5. With nodogsplash now installed to the system, we can now make some modifications to the configuration file.

Type in the following command into the terminal on your Raspberry Pi to modify the configuration file:

sudo nano /etc/nodogsplash/nodogsplash.conf

6. To this file we need to add the following information, this tells what interface the nodogsplash software should show up on and what address it should be listening on.

Please note that if you didn’t follow our Wi-Fi Access Point tutorial you will likely need to use a different gateway address.

GatewayInterface wlan0
GatewayAddress 192.168.220.1
MaxClients 250
AuthIdleTimeout 480

Now we can save and quit out of the file by pressing Ctrl +X then pressing Y and then Enter.

7. With our changes to Nodogsplash’s configuration saved, we can start up the software.

It is straightforward to do, and we need to just run the following command in the terminal on our Raspberry Pi to start up the captive portal.

sudo nodogsplash

8. Now if you connect to your WiFi hotspot, you should be greeted by the captive portal as shown in the screenshot below.

Clicking the splash image in the middle will allow you to browse the internet, but until then the captive portal will be continually shown.

Raspberry Pi Captive Portal

9. Now that we have confirmed that the captive portal is working and the splash page is being displayed, we should now make nodogsplash startup on launch.

We can achieve this by modifying the rc.local file.

Run the following command on your Raspberry Pi to begin editing the file:

sudo nano /etc/rc.local

Within this file find and add the following line, this makes nodogsplash be called when the Raspberry Pi boots up.

Find:

exit 0

Add above:

nodogsplash

Now we can save and quit out of the file by pressing Ctrl +X then pressing Y and then Enter.

10. You should now hopefully have a fully operational wireless access point with a fully working captive portal.
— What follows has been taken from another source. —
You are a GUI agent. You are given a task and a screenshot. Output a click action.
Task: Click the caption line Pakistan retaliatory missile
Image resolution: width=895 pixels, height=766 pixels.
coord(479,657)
If you want to change what the default captive portal looks like, you can edit it by modifying the file located at /etc/nodogsplash/htdocs/splash.html

To easily modify this file you can utilize the following command to begin editing the file from within your Raspberry Pi’s terminal.

sudo nano /etc/nodogsplash/htdocs/splash.html

This file will explain the variables that are automatically available in the file, also take note of the <a link, as this shows what is needed to happen to authenticate your client on the default configuration.

11. You can also further customize Nodogsplash by modifying the configuration file that we added to our Gateway Interface.

You can find documentation on this by going to Nodogsplash’s documentation website.

You can modify the configuration file by using the following command on your Raspberry Pi.

sudo nano /etc/nodogsplash/nodogsplash.conf

Hopefully, by now, you have a fully operational Raspberry Pi Captive Portal that is presenting itself to all traffic through your Wireless Access Point.